Re: On guest free page hinting and OOM

From: David Hildenbrand <david@redhat.com>
To: Alexander Duyck <alexander.duyck@gmail.com>,
	"Michael S. Tsirkin" <mst@redhat.com>
Cc: Nitesh Narayan Lal <nitesh@redhat.com>,
	kvm list <kvm@vger.kernel.org>,
	LKML <linux-kernel@vger.kernel.org>,
	linux-mm <linux-mm@kvack.org>,
	Paolo Bonzini <pbonzini@redhat.com>,
	lcapitulino@redhat.com, pagupta@redhat.com, wei.w.wang@intel.com,
	Yang Zhang <yang.zhang.wz@gmail.com>,
	Rik van Riel <riel@surriel.com>,
	dodgen@google.com, Konrad Rzeszutek Wilk <konrad.wilk@oracle.com>,
	dhildenb@redhat.com, Andrea Arcangeli <aarcange@redhat.com>
Subject: Re: On guest free page hinting and OOM
Date: Tue, 2 Apr 2019 09:42:21 +0200	[thread overview]
Message-ID: <6a612adf-e9c3-6aff-3285-2e2d02c8b80d@redhat.com> (raw)
In-Reply-To: <CAKgT0UcJuD-t+MqeS9geiGE1zsUiYUgZzeRrOJOJbOzn2C-KOw@mail.gmail.com>

On 01.04.19 22:56, Alexander Duyck wrote:
> On Mon, Apr 1, 2019 at 7:47 AM Michael S. Tsirkin <mst@redhat.com> wrote:
>>
>> On Mon, Apr 01, 2019 at 04:11:42PM +0200, David Hildenbrand wrote:
>>>> The interesting thing is most probably: Will the hinting size usually be
>>>> reasonable small? At least I guess a guest with 4TB of RAM will not
>>>> suddenly get a hinting size of hundreds of GB. Most probably also only
>>>> something in the range of 1GB. But this is an interesting question to
>>>> look into.
>>>>
>>>> Also, if the admin does not care about performance implications when
>>>> already close to hinting, no need to add the additional 1Gb to the ram size.
>>>
>>> "close to OOM" is what I meant.
>>
>> Problem is, host admin is the one adding memory. Guest admin is
>> the one that knows about performance.
> 
> The thing we have to keep in mind with this is that we are not dealing
> with the same behavior as the balloon driver. We don't need to inflate
> a massive hint and hand that off. Instead we can focus on performing
> the hints on much smaller amounts and do it incrementally over time
> with the idea being as the system sits idle it frees up more and more
> of the inactive memory on the system.
> 
> With that said, I still don't like the idea of us even trying to
> target 1GB of RAM for hinting. I think it would be much better if we
> stuck to smaller sizes and kept things down to a single digit multiple
> of THP or higher order pages. Maybe something like 64MB of total
> memory out for hinting.

========

Instructions for the task. In the mailing-list reply on guest free page hinting, what total amount of memory does Alexander Duyck suggest keeping out for hinting?

Provided information.
========

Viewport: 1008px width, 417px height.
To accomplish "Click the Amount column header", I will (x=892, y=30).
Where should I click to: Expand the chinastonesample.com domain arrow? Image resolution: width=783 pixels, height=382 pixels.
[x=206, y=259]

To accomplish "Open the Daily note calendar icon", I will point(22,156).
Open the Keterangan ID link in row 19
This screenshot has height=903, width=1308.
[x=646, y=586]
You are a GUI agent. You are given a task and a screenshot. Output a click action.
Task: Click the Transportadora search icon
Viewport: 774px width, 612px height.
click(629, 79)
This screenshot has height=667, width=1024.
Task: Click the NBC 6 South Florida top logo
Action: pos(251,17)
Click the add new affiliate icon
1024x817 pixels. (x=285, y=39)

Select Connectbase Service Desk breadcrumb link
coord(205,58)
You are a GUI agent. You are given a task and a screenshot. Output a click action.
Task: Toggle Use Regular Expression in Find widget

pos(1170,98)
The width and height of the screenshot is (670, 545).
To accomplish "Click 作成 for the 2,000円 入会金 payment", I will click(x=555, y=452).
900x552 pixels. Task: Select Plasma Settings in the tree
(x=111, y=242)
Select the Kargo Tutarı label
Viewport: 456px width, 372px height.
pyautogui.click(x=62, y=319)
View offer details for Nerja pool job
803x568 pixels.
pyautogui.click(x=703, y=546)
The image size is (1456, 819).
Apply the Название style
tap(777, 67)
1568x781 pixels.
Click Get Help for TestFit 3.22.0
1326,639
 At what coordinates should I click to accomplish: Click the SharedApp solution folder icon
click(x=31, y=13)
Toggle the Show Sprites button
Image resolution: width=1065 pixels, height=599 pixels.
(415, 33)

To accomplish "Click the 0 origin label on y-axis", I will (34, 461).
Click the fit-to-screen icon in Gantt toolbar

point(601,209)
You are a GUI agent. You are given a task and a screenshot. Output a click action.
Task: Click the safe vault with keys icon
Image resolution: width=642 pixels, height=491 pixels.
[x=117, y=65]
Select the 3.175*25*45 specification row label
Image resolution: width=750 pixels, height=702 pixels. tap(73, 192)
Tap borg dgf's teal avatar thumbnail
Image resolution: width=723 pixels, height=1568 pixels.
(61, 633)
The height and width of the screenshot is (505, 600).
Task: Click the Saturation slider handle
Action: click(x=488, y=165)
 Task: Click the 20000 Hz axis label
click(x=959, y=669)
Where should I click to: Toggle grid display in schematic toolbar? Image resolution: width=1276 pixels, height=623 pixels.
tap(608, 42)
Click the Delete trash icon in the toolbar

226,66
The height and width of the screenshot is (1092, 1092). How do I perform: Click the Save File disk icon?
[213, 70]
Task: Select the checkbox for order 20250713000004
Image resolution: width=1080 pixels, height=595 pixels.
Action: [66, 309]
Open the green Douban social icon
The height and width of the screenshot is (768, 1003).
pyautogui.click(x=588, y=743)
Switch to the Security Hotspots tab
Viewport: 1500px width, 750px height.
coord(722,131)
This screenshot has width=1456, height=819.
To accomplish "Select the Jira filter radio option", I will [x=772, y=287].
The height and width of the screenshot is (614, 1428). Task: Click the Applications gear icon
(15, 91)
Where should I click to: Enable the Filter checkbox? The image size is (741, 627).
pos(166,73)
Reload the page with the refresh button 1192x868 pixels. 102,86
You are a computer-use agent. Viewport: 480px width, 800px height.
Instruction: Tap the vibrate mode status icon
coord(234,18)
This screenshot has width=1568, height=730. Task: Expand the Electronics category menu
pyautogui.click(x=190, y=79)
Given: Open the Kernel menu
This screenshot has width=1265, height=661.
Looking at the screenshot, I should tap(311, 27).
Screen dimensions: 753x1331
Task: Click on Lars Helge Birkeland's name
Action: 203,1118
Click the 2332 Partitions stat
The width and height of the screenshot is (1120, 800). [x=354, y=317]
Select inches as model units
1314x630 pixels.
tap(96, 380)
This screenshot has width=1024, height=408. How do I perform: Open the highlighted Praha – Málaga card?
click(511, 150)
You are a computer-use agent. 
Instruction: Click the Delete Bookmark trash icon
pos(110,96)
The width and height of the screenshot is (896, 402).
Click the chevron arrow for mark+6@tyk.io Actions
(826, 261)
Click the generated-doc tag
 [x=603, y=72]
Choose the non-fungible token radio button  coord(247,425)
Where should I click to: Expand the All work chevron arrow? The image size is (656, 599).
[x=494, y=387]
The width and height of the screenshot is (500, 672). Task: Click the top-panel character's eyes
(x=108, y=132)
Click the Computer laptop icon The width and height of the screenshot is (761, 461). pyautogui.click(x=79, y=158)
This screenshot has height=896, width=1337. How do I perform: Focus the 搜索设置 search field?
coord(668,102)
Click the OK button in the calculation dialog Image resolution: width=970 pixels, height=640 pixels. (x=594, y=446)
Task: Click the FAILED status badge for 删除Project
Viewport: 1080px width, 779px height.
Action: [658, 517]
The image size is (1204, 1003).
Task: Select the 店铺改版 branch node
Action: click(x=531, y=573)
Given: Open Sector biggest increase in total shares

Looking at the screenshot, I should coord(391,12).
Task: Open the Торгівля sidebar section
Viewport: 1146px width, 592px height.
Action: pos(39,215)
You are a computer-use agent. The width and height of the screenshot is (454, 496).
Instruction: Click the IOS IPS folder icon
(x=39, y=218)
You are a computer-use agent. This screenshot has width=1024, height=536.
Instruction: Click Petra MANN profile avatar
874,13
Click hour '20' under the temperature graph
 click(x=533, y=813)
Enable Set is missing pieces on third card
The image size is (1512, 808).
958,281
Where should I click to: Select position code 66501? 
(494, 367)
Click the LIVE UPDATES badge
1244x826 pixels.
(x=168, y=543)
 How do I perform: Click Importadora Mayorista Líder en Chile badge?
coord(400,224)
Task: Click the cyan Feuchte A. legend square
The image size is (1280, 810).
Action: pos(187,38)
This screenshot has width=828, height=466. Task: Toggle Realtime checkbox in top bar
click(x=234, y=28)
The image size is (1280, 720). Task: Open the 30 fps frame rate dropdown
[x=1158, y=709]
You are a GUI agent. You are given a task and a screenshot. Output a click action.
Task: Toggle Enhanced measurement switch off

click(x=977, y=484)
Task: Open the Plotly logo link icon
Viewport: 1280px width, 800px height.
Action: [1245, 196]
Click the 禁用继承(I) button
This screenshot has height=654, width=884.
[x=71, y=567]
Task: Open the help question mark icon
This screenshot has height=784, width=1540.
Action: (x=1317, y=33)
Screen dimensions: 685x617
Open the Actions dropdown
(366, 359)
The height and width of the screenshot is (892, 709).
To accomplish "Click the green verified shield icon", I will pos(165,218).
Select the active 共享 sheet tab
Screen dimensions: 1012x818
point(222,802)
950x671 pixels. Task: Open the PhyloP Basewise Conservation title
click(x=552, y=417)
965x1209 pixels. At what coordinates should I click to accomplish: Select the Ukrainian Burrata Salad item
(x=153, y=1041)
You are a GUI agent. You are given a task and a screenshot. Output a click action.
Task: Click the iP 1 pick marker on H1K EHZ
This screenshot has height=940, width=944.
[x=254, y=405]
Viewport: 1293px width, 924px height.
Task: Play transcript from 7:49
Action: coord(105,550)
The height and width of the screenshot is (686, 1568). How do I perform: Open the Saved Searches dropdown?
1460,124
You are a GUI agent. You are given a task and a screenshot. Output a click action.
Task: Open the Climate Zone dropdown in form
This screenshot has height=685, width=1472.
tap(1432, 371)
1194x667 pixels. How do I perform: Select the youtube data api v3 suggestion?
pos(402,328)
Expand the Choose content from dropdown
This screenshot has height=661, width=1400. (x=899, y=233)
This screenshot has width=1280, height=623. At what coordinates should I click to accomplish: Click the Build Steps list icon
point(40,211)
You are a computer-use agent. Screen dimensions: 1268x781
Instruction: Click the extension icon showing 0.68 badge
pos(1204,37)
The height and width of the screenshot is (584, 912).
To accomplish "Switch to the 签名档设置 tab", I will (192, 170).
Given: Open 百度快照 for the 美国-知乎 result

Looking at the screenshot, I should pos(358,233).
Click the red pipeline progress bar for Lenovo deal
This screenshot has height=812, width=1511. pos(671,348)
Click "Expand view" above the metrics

========

Expected answer. Something like 64MB.